Quick Facts
Born:
Jan. 24, 1891, Genthin, near Magdeburg, Ger.
Died:
April 21, 1945, near Lintorf (aged 54)
Political Affiliation:
Nazi Party

Walther Model (born Jan. 24, 1891, Genthin, near Magdeburg, Ger.—died April 21, 1945, near Lintorf) was a German field marshal during World War II.

Model entered the German army in 1909, held various regimental and staff posts during World War I, and transferred to Germany’s postwar armed forces, the Reichswehr, in 1919. A loyal member of the Nazi Party, he was made a major general in 1938 and commanded the IV Army Corps in the German invasion of Poland in 1939. He was chief of staff of the Sixteenth Army during the campaign against France (1940), was promoted to lieutenant general that same year, and commanded the 3rd Panzer (armoured) Division in the invasion of the Soviet Union (1941).

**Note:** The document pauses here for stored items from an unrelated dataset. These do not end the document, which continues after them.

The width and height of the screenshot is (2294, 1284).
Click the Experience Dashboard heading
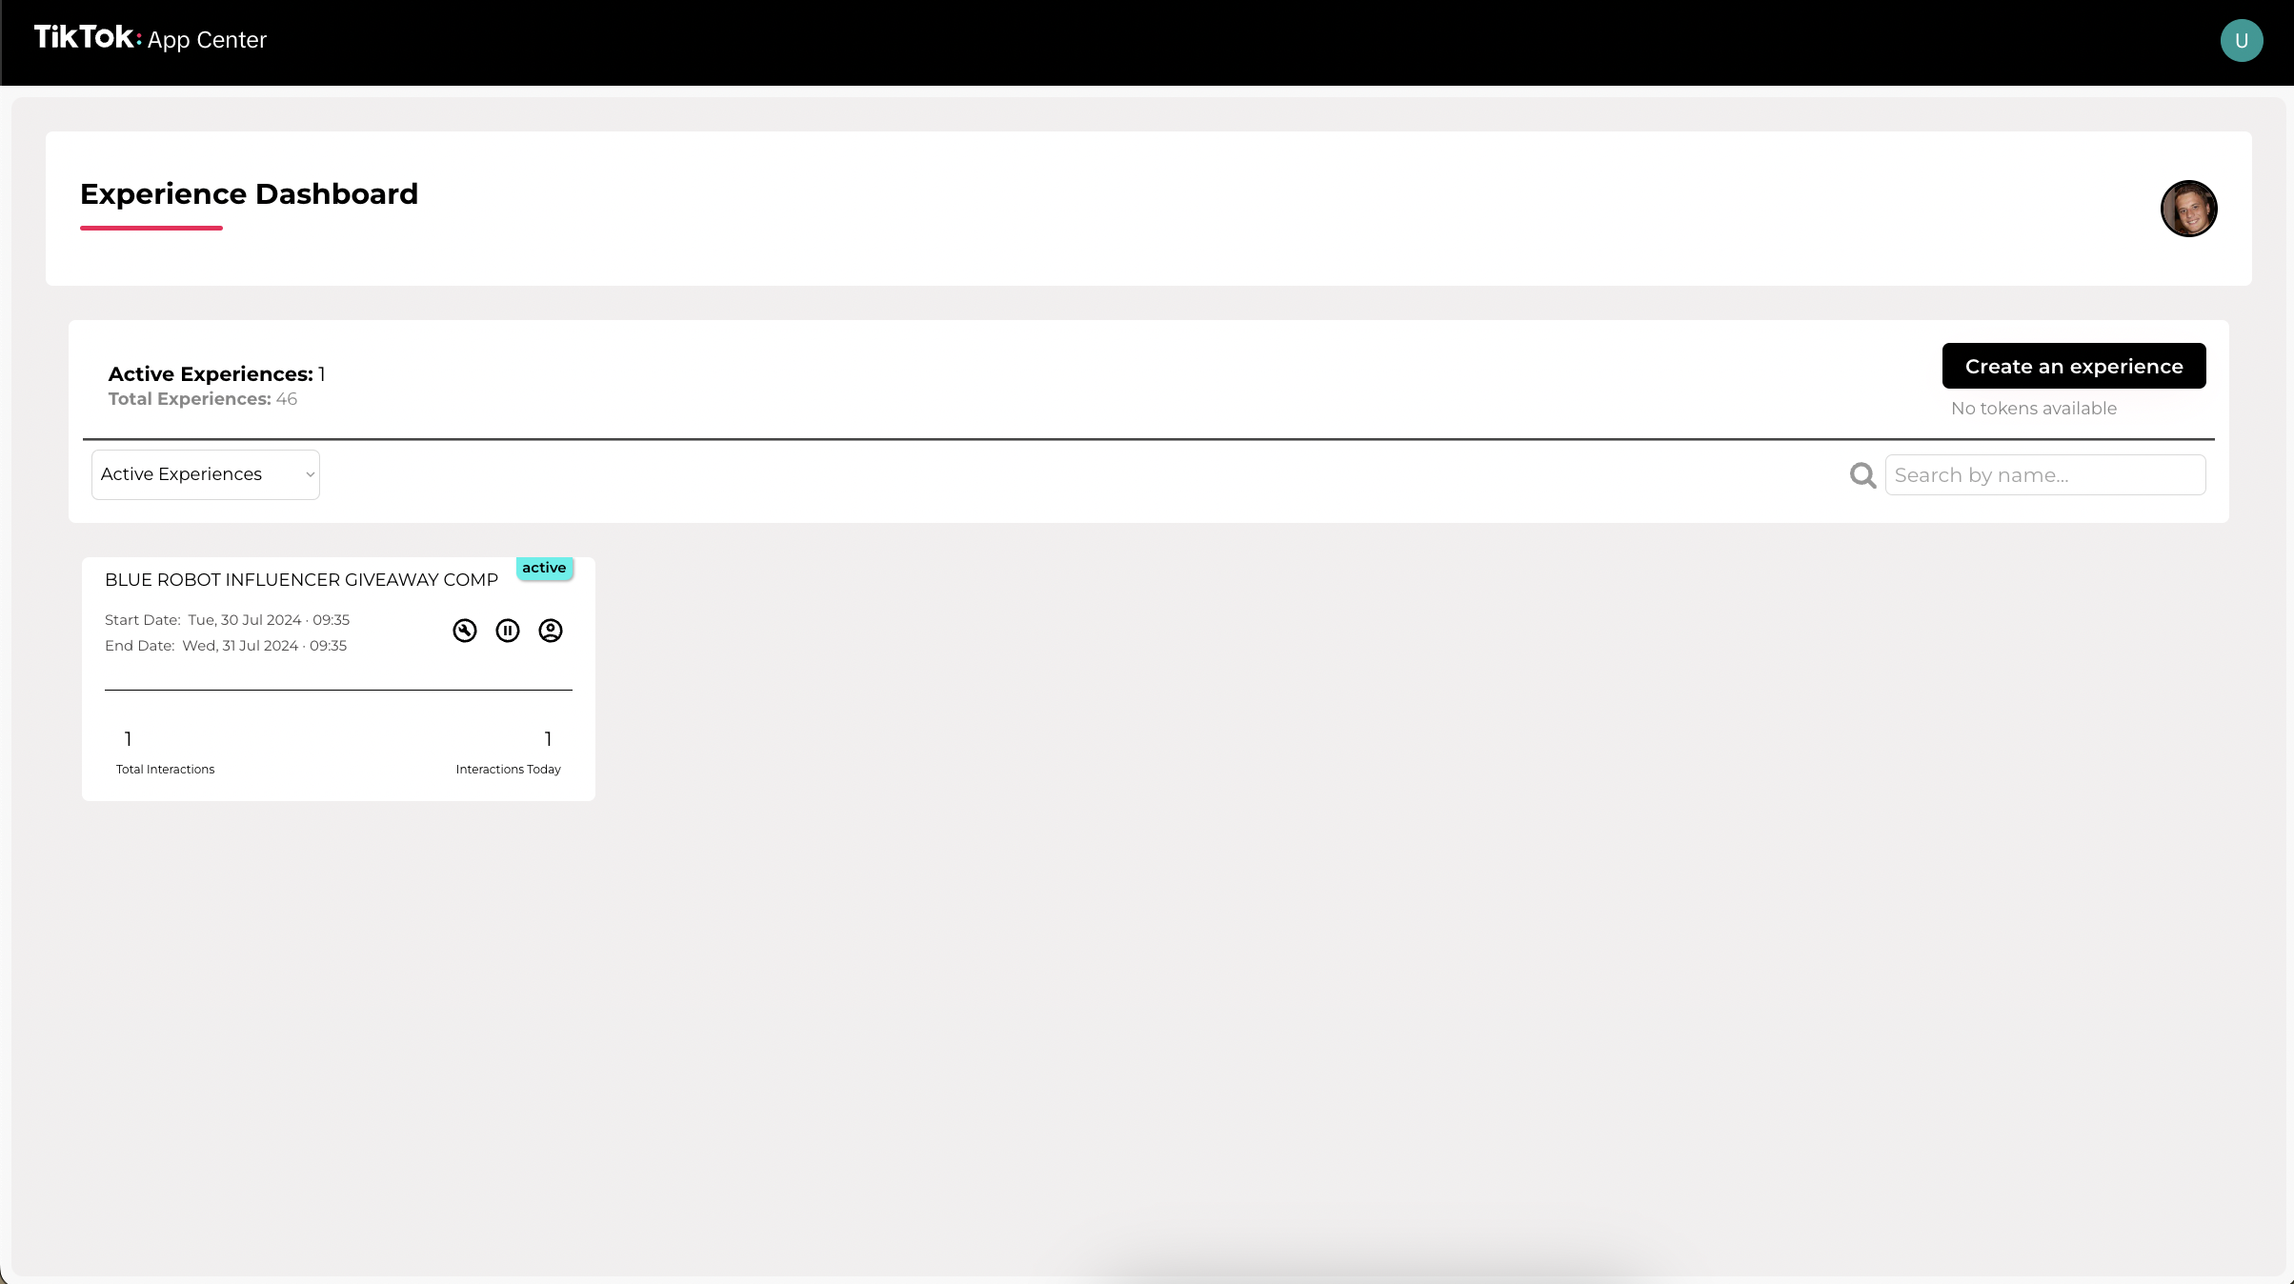(x=249, y=194)
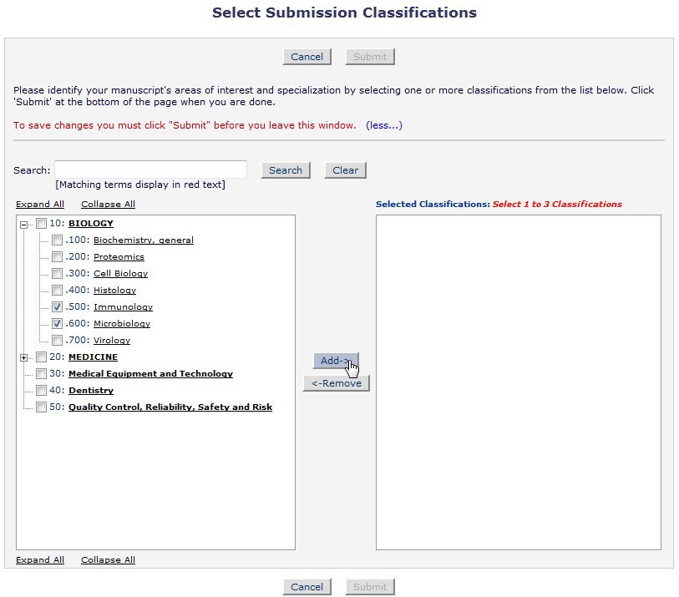Expand the MEDICINE tree node
The image size is (679, 597).
(x=24, y=357)
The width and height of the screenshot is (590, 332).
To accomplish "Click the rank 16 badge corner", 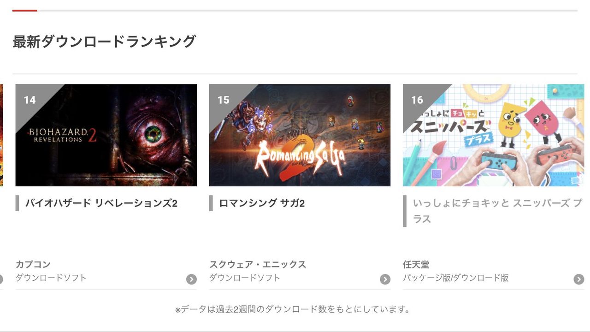I will pos(417,100).
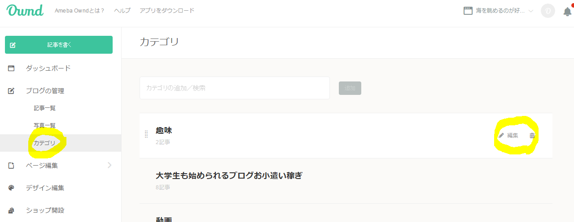Expand the ページ編集 chevron
The image size is (574, 222).
(x=110, y=166)
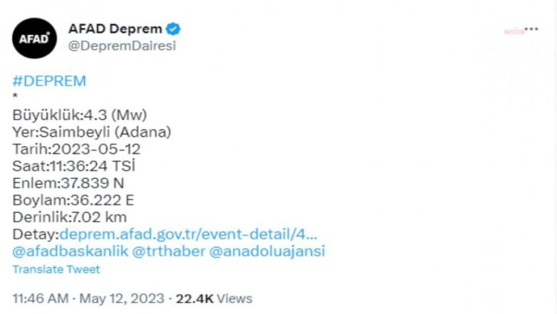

Having earned a reputation as an energetic and forceful field commander, Model was promoted to full general in 1942 and took command of the Ninth Army on the Eastern Front. As that unit’s commander, he was involved in planning the Battle of Kursk (1943) and helped to retrieve the German position when that battle ended in defeat. While older German generals of aristocratic background were losing Adolf Hitler’s confidence, Model, with his middle-class origins and undoubted Nazi loyalty, became ever more trusted by the Führer. As a troubleshooter sent to repel Soviet offensives at various spots, Model became known as Hitler’s Feuerwehrmann (“fireman”). He successively took command of Army Group North (January 1944), the North-Ukraine Army Group (March 1944), and Army Group Central (June 1944) on the Eastern Front.

Germany invades Poland, September 1, 1939, using 45 German divisions and aerial attack. By September 20, only Warsaw held out, but final surrender came on September 29.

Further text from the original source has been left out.